本文抜粋:
★ ★ ★ ★ ★ ★ ★

【本の紹介】『痺(しび)れる』by 沼田まほかる
『痺れ(しび)れる』は、2010年4月に光文社から発行された沼田まほかるさんの短編集です。
9編の作品が収められていますが、どの作品も、主人公は女性。
荒唐無稽な話に感じるか、身につまされるか・・・もちろん感じ方はそれぞれです。
収録作品
林檎曼陀羅
主人公は、34歳になる一人息子のいる女性。
片づけをしながら、様々な思考が錯綜する。
読んでいると、ふと、認知症の進行過程をのぞいているようで怖くなる。
思考の錯綜は、時間だけでなく、場所にも及び、今、どこにいての描写か、迷うこともしばしば。
物語の後半、錯綜の原因が明らかになりますが、最後まで、息子の嫁の名前が錯綜している理由だけが明かされないのです・・・。
読後に、もやもやを引き摺ってしまう一編です。
レイピスト
実家に戻って、一番のユウウツと言えば、通りの暗さです。
残業でもしようものなら、緊張の15分がもれなくついてくる。
主人公の多恵子も私と同じ悩みを抱えています。
そして、物語では、残酷にも彼女は事件に巻き込まれてしまう。
彼女には、妻子のいる恋人がいます。
彼は、会社の上司で、多恵子の同僚とも付き合っている。
彼との別れを決心した彼女が、心の拠り所として選ぶのは・・・。
物語の展開は意外に簡単に予想が付きそうですが、どうしても共感できない、妙なもやもやが残ってしまう一編です。
ヤモリ
ゴキブリホイホイにかかった一匹のヤモリ。
美沙子は、流産し、夫に去られ、蓼科あたりの人里離れた山奥に一人住む。
古い家にはヤモリが何匹もいて、引き戸に挟まれたり、ドアを開く時に、壁に打ち付けられたりして死んでも、美沙子は気味悪くて始末ができない。

★ ★ ★ ★ ★ ★ ★

対象の記録:
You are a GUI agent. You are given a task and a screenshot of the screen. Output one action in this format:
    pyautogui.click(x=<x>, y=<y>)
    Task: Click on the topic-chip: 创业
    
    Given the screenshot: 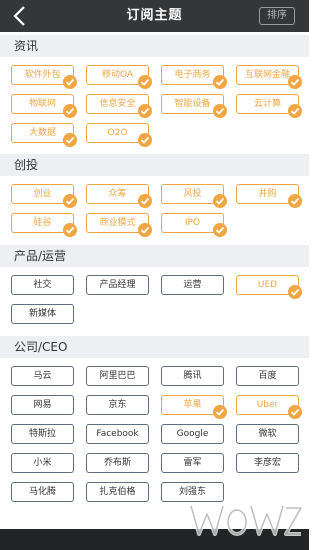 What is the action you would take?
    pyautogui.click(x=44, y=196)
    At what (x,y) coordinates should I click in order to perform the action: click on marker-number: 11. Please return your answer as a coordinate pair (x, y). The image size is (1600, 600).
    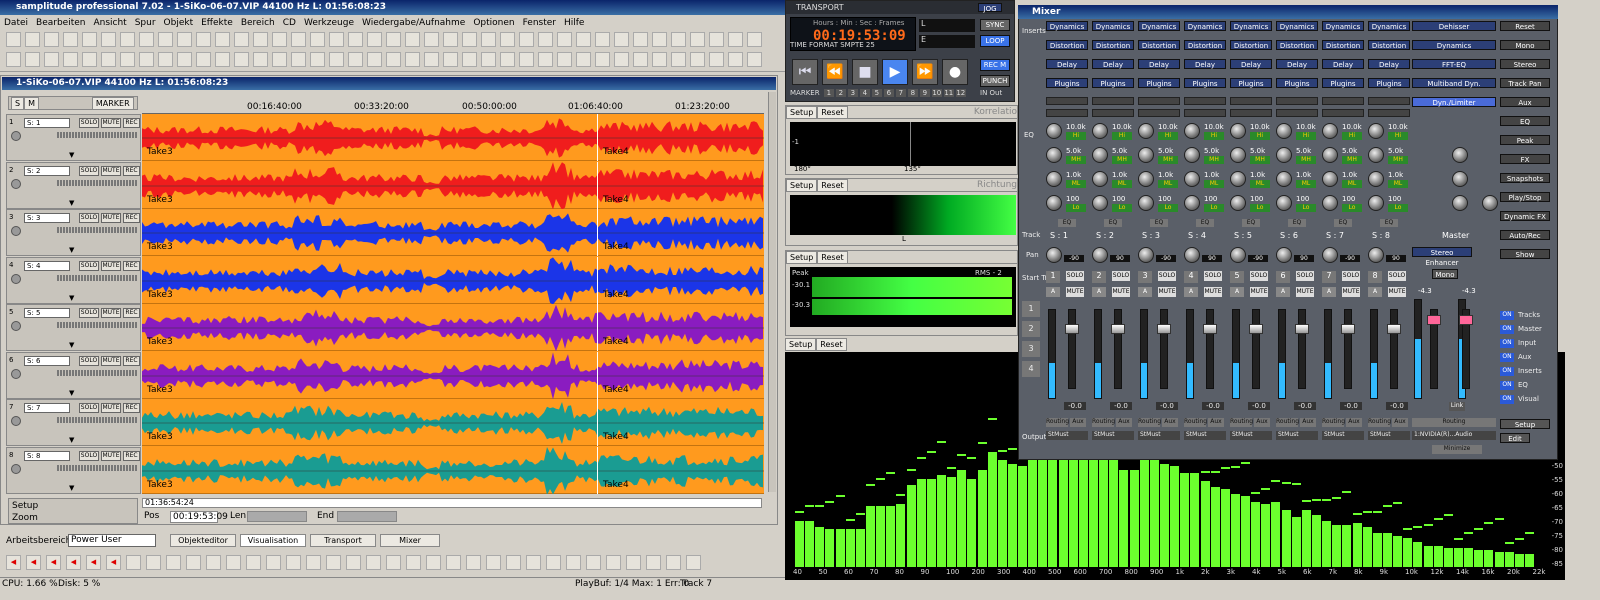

★ ★ ★ ★ ★ ★ ★

やること: 本文抜粋の「思考の錯綜は、時間だけでなく」から「残業でもしようものなら、緊張の15分がもれなくついてくる。」までを、「ユウウツ」を「憂鬱」に改めて書き出してもらえますか？

解答:
思考の錯綜は、時間だけでなく、場所にも及び、今、どこにいての描写か、迷うこともしばしば。
物語の後半、錯綜の原因が明らかになりますが、最後まで、息子の嫁の名前が錯綜している理由だけが明かされないのです・・・。
読後に、もやもやを引き摺ってしまう一編です。
レイピスト
実家に戻って、一番の憂鬱と言えば、通りの暗さです。
残業でもしようものなら、緊張の15分がもれなくついてくる。